Saya sendiri punya sikap sejak awal, pemerintah mestinya tak perlu membubarkan HTI. Kebijakan ini malah membawa ekses buruk: para pendukung khilafah makin mengeras, dan militansi mereka pun menjadi kian menebal.

Membubarkan HTI bukanlah solusi yg tepat. Itu sikap saya. 

Tetapi itu bukan berarti saya sepakat dg HTI. Sejak saya mendirikan JIL pada 2001, musuh gagasan saya yang paling utama adalah HTI. Serangan2 secara tertulis atas saya dan JIL dilakukan secara intensif sekali oleh aktivis2 HTI.

Setiap ceramah, saya sering didemo oleh mereka.

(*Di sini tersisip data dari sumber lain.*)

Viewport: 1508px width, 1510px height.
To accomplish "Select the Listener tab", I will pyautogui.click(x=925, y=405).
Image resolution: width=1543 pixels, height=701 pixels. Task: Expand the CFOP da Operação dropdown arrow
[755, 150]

Jauh sebelum Banser bergerak melawan HTI, saya dkk telah melakukan perlawanan gagasan terhadap HTI melalui lembaga JIL. Karena JIL bukan ormas, dan tidak memiliki massa, HTI melakukan "bully" terhadap JIL secara seenaknya.

Sekarang mereka berhadapan dg Banser, dan mati gaya.

Pada masa sepuluh tahun pemerintahan SBY, HTI menikmati kebebasan politik yg besar, hingga mereka berhasil mengadakan Konferensi Internazional Khilafah dua kali di GBK, dengan dihadiri ribuan massa. Bahkan TVRI sempat menyiarkan acara ini, dulu.

Apakah SBY salah? 

Saya mengatakan: tidak. Kebijakan pemerintahan SBY yg seolah memberikan ruang kepada HTI, dalam pengamatan saya, didasari oleh pandangan politik yg reformis. SBY tak mau dilihat sebagai sosok yg mau mengulang kesalahan Orba dulu: yaitu "menindas" kalangan Islam kanan.

Latar belakang militer SBY membuatnya seperti menanggung "beban politik" untuk menunjukkan bhw dirinya beda dg jenderal2 Orba. Dia adalah jenderal reformis yg konsisten dg agenda reformasi.

Komitmen ini ia tunjukkan dg cara tidak menempuh "kebijakan yg keras" pada Islam kanan.

Saya juga tidak menyalahkan SBY karena kebijakan politiknya yg "lunak" pada Islam kanan ini, karena ini adalah bagian dari "trial-and-error" pemerintah Indonesianl pasca-reformasi untuk merumuskan kebijakan yg demokratis dlm menghadapi kelompok Islam kanan. 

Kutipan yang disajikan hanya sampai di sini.